### PROBLEM TO SOLVE
Among the entries that follow, some lines contain the word "computer". Show all of them.

Saved entries
=== Section Start ===

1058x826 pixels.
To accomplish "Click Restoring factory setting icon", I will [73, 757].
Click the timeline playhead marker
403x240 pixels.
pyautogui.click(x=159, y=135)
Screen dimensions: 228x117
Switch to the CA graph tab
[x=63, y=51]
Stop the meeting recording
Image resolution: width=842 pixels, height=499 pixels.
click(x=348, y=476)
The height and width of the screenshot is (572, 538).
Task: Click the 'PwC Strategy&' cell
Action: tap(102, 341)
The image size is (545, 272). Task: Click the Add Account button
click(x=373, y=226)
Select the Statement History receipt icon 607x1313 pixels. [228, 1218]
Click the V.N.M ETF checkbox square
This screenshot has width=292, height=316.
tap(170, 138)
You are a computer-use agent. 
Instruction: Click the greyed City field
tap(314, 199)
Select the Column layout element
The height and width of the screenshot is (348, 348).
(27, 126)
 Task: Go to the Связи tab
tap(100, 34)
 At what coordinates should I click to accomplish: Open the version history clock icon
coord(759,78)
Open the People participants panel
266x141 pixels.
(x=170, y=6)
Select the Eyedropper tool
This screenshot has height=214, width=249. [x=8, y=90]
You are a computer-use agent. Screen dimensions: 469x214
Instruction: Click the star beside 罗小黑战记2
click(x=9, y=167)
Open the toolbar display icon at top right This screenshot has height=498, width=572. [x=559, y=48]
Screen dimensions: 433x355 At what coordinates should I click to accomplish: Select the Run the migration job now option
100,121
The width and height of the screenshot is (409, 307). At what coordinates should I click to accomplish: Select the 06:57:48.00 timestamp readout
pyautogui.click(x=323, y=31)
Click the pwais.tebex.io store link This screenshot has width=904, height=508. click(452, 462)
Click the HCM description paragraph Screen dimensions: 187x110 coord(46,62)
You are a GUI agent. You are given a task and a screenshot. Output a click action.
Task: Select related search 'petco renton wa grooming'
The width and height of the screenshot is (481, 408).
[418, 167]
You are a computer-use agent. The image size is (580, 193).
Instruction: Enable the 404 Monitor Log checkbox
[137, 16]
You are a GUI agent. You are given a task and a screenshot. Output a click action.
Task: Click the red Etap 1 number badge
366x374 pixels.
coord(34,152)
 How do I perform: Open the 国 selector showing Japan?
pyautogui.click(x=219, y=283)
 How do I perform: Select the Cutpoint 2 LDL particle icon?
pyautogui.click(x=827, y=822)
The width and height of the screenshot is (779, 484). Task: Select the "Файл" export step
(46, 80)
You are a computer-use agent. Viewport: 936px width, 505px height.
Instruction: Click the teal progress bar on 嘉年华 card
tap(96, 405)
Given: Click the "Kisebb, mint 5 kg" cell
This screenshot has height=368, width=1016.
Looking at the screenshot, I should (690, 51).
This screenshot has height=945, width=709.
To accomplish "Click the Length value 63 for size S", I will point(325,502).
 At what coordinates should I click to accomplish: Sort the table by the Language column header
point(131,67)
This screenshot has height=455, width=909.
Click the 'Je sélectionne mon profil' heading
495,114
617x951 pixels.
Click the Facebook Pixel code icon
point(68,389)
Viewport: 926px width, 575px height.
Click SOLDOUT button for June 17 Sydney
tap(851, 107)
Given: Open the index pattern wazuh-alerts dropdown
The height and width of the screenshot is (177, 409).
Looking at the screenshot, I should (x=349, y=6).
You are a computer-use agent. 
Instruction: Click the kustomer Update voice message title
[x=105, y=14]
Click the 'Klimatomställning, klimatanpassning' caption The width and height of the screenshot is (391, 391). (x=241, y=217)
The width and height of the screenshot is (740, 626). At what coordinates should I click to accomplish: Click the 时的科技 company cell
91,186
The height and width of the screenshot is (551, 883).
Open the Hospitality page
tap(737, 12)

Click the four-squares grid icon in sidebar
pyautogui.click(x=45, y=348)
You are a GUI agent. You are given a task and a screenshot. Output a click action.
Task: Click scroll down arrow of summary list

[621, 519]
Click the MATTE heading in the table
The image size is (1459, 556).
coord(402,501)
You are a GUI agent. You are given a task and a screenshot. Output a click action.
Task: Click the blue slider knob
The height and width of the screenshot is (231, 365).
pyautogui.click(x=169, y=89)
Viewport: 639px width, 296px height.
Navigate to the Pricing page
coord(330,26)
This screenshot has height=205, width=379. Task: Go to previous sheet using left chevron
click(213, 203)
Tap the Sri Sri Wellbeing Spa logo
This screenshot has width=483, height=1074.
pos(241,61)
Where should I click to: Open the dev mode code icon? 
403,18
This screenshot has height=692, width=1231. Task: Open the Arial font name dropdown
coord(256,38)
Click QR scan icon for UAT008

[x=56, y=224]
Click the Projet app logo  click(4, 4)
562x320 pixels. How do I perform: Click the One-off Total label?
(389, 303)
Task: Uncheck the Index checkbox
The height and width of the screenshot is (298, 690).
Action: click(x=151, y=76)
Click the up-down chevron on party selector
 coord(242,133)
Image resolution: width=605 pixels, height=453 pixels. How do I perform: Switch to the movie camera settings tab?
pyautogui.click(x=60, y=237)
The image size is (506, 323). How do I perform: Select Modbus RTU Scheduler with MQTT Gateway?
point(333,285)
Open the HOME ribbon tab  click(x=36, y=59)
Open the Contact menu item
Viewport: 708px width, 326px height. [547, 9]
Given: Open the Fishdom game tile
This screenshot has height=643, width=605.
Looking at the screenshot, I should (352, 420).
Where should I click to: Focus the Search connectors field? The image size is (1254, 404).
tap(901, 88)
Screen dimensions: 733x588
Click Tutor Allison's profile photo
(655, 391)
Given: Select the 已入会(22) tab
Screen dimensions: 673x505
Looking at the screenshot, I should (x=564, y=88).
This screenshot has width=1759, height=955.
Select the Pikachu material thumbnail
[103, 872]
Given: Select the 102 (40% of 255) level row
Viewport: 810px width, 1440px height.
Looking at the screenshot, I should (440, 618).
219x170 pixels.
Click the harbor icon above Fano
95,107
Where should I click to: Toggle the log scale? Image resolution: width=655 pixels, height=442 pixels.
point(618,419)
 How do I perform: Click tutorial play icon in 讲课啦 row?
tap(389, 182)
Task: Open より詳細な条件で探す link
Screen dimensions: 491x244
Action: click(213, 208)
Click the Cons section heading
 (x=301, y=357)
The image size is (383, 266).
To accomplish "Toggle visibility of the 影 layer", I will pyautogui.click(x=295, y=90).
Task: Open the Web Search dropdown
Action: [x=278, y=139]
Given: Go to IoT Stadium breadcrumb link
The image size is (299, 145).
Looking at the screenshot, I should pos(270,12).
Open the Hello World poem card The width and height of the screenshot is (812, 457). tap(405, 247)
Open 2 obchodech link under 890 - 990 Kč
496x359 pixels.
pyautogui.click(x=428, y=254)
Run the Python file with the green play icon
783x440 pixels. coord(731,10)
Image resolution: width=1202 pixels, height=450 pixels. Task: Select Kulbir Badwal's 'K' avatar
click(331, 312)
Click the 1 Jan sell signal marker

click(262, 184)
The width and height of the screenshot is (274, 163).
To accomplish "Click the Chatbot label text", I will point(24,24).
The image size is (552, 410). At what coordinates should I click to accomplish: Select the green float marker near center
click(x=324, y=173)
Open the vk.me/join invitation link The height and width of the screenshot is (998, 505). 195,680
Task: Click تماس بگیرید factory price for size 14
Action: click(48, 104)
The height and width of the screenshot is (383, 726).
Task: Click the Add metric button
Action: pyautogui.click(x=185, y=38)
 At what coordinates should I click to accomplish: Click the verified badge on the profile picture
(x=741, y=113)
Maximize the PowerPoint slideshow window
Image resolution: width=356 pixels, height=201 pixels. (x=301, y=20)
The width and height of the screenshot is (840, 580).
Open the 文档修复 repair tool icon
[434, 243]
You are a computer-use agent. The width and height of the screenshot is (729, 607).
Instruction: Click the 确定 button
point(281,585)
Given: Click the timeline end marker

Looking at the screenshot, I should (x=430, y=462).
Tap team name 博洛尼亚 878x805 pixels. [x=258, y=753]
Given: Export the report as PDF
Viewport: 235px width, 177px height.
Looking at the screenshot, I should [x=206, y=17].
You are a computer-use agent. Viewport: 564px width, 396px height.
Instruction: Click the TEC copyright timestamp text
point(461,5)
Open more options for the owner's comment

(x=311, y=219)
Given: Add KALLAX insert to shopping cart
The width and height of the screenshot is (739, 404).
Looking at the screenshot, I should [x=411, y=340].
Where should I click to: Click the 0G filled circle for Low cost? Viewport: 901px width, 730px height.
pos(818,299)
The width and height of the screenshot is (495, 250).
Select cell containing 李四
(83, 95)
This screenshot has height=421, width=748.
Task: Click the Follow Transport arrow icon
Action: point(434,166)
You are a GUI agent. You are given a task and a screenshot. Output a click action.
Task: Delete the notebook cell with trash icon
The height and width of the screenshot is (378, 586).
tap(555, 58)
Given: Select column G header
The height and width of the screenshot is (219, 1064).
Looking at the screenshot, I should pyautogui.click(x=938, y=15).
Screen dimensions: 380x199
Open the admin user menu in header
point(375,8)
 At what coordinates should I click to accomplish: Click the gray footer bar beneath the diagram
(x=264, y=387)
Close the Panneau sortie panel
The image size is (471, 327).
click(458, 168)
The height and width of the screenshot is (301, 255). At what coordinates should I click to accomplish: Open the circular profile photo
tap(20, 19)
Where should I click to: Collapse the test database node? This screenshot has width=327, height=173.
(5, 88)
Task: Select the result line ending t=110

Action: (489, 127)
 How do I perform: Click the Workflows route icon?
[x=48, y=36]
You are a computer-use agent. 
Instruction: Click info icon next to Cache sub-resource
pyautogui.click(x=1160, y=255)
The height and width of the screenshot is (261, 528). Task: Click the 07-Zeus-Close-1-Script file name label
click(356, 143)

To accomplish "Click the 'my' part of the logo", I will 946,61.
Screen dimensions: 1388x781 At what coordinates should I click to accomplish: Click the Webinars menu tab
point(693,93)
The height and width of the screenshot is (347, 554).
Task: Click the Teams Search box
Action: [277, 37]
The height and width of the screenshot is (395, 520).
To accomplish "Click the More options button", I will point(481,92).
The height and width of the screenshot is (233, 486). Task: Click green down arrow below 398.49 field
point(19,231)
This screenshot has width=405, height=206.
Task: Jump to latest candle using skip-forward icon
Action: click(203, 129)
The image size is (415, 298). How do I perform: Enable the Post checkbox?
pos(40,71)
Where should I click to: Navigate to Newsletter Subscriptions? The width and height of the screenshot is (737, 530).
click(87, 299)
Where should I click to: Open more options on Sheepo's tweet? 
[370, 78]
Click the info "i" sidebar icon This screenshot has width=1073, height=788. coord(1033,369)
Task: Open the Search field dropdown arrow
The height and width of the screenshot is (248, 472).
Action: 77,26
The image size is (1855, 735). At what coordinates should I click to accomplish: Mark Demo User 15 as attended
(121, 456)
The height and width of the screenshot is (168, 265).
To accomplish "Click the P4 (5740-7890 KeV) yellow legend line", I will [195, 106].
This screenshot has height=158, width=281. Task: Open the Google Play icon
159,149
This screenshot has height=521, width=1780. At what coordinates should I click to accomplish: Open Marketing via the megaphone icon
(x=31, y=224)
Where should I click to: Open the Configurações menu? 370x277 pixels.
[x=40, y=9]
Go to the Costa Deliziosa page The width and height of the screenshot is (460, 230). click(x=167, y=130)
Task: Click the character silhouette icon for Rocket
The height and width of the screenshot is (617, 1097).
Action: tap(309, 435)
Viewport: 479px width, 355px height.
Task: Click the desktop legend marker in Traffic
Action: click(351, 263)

=== Section End ===

### FINISHED TASK
You are a computer-use agent. 
You are a computer-use agent. Screen dimensions: 469x214
You are a computer-use agent. The image size is (580, 193).
You are a computer-use agent. Viewport: 936px width, 505px height.
You are a computer-use agent. 
You are a computer-use agent. The width and height of the screenshot is (729, 607).
You are a computer-use agent. Viewport: 564px width, 396px height.
You are a computer-use agent. 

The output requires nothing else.